-- Opening Marker --
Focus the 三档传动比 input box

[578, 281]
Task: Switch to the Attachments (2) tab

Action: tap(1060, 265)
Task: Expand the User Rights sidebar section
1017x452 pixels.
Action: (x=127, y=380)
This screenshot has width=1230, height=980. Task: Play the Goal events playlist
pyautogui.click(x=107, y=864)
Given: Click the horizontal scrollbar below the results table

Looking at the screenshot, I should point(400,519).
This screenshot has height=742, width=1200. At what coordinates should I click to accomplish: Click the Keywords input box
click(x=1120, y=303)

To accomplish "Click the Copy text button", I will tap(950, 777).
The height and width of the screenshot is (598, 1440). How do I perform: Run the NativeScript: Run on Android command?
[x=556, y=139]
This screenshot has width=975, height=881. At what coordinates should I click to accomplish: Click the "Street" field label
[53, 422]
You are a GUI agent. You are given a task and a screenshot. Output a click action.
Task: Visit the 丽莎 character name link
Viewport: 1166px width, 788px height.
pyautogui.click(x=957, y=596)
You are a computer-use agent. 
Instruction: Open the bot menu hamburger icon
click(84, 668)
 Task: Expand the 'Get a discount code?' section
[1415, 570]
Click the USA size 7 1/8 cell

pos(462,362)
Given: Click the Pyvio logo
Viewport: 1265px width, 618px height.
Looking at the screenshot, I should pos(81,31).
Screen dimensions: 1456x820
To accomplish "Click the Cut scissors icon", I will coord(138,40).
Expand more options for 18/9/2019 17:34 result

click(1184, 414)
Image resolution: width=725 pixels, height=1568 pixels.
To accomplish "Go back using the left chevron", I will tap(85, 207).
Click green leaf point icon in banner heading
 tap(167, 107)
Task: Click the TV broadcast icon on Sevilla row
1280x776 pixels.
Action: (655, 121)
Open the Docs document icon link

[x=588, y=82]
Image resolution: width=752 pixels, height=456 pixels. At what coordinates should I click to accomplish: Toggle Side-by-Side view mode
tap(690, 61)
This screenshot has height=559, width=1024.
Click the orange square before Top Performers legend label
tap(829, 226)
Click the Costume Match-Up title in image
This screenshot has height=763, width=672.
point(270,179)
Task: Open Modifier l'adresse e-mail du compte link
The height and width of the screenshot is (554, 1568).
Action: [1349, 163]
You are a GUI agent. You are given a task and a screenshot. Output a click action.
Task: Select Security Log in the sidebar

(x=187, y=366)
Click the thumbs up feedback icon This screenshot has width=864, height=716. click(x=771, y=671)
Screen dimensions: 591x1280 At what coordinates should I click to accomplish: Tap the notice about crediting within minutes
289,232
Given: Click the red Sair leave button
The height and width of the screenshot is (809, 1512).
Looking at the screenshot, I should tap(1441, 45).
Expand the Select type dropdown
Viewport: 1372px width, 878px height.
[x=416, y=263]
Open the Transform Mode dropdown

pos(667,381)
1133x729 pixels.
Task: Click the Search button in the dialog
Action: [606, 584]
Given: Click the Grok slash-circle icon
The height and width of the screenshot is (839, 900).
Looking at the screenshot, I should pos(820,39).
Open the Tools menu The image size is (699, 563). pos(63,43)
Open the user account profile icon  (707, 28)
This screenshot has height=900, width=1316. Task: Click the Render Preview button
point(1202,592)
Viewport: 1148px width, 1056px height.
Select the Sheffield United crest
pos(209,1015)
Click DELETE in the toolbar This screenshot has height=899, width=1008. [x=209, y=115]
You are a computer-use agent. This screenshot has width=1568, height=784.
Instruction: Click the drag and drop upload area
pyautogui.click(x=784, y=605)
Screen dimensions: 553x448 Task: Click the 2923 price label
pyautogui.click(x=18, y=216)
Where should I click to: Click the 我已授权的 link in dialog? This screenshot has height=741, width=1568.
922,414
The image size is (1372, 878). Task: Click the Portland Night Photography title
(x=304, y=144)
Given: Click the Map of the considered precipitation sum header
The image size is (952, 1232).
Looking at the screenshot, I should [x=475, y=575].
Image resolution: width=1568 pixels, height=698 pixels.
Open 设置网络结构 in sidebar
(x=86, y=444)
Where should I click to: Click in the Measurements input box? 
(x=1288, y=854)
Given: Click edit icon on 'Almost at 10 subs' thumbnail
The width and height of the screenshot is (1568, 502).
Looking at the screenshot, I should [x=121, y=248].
-- Closing Marker --
* _EXERCISE BRIEF_
Return the full listing. Leave every word as it stands.

* _YOUR SOLUTION_
Focus the 三档传动比 input box

[578, 281]
Task: Switch to the Attachments (2) tab

Action: tap(1060, 265)
Task: Expand the User Rights sidebar section
1017x452 pixels.
Action: (x=127, y=380)
This screenshot has width=1230, height=980. Task: Play the Goal events playlist
pyautogui.click(x=107, y=864)
Given: Click the horizontal scrollbar below the results table

Looking at the screenshot, I should point(400,519).
This screenshot has height=742, width=1200. At what coordinates should I click to accomplish: Click the Keywords input box
click(x=1120, y=303)

To accomplish "Click the Copy text button", I will tap(950, 777).
The height and width of the screenshot is (598, 1440). How do I perform: Run the NativeScript: Run on Android command?
[x=556, y=139]
This screenshot has width=975, height=881. At what coordinates should I click to accomplish: Click the "Street" field label
[53, 422]
You are a GUI agent. You are given a task and a screenshot. Output a click action.
Task: Visit the 丽莎 character name link
Viewport: 1166px width, 788px height.
pyautogui.click(x=957, y=596)
You are a computer-use agent. 
Instruction: Open the bot menu hamburger icon
click(84, 668)
 Task: Expand the 'Get a discount code?' section
[1415, 570]
Click the USA size 7 1/8 cell

pos(462,362)
Given: Click the Pyvio logo
Viewport: 1265px width, 618px height.
Looking at the screenshot, I should pos(81,31).
Screen dimensions: 1456x820
To accomplish "Click the Cut scissors icon", I will coord(138,40).
Expand more options for 18/9/2019 17:34 result

click(1184, 414)
Image resolution: width=725 pixels, height=1568 pixels.
To accomplish "Go back using the left chevron", I will tap(85, 207).
Click green leaf point icon in banner heading
 tap(167, 107)
Task: Click the TV broadcast icon on Sevilla row
1280x776 pixels.
Action: (655, 121)
Open the Docs document icon link

[x=588, y=82]
Image resolution: width=752 pixels, height=456 pixels. At what coordinates should I click to accomplish: Toggle Side-by-Side view mode
tap(690, 61)
This screenshot has height=559, width=1024.
Click the orange square before Top Performers legend label
tap(829, 226)
Click the Costume Match-Up title in image
This screenshot has height=763, width=672.
point(270,179)
Task: Open Modifier l'adresse e-mail du compte link
The height and width of the screenshot is (554, 1568).
Action: [1349, 163]
You are a GUI agent. You are given a task and a screenshot. Output a click action.
Task: Select Security Log in the sidebar

(x=187, y=366)
Click the thumbs up feedback icon This screenshot has width=864, height=716. click(x=771, y=671)
Screen dimensions: 591x1280 At what coordinates should I click to accomplish: Tap the notice about crediting within minutes
289,232
Given: Click the red Sair leave button
The height and width of the screenshot is (809, 1512).
Looking at the screenshot, I should tap(1441, 45).
Expand the Select type dropdown
Viewport: 1372px width, 878px height.
[x=416, y=263]
Open the Transform Mode dropdown

pos(667,381)
1133x729 pixels.
Task: Click the Search button in the dialog
Action: [606, 584]
Given: Click the Grok slash-circle icon
The height and width of the screenshot is (839, 900).
Looking at the screenshot, I should pos(820,39).
Open the Tools menu The image size is (699, 563). pos(63,43)
Open the user account profile icon  (707, 28)
This screenshot has height=900, width=1316. Task: Click the Render Preview button
point(1202,592)
Viewport: 1148px width, 1056px height.
Select the Sheffield United crest
pos(209,1015)
Click DELETE in the toolbar This screenshot has height=899, width=1008. [x=209, y=115]
You are a computer-use agent. This screenshot has width=1568, height=784.
Instruction: Click the drag and drop upload area
pyautogui.click(x=784, y=605)
Screen dimensions: 553x448 Task: Click the 2923 price label
pyautogui.click(x=18, y=216)
Where should I click to: Click the 我已授权的 link in dialog? This screenshot has height=741, width=1568.
922,414
The image size is (1372, 878). Task: Click the Portland Night Photography title
(x=304, y=144)
Given: Click the Map of the considered precipitation sum header
The image size is (952, 1232).
Looking at the screenshot, I should [x=475, y=575].
Image resolution: width=1568 pixels, height=698 pixels.
Open 设置网络结构 in sidebar
(x=86, y=444)
Where should I click to: Click in the Measurements input box? 
(x=1288, y=854)
Given: Click edit icon on 'Almost at 10 subs' thumbnail
The width and height of the screenshot is (1568, 502).
Looking at the screenshot, I should [x=121, y=248].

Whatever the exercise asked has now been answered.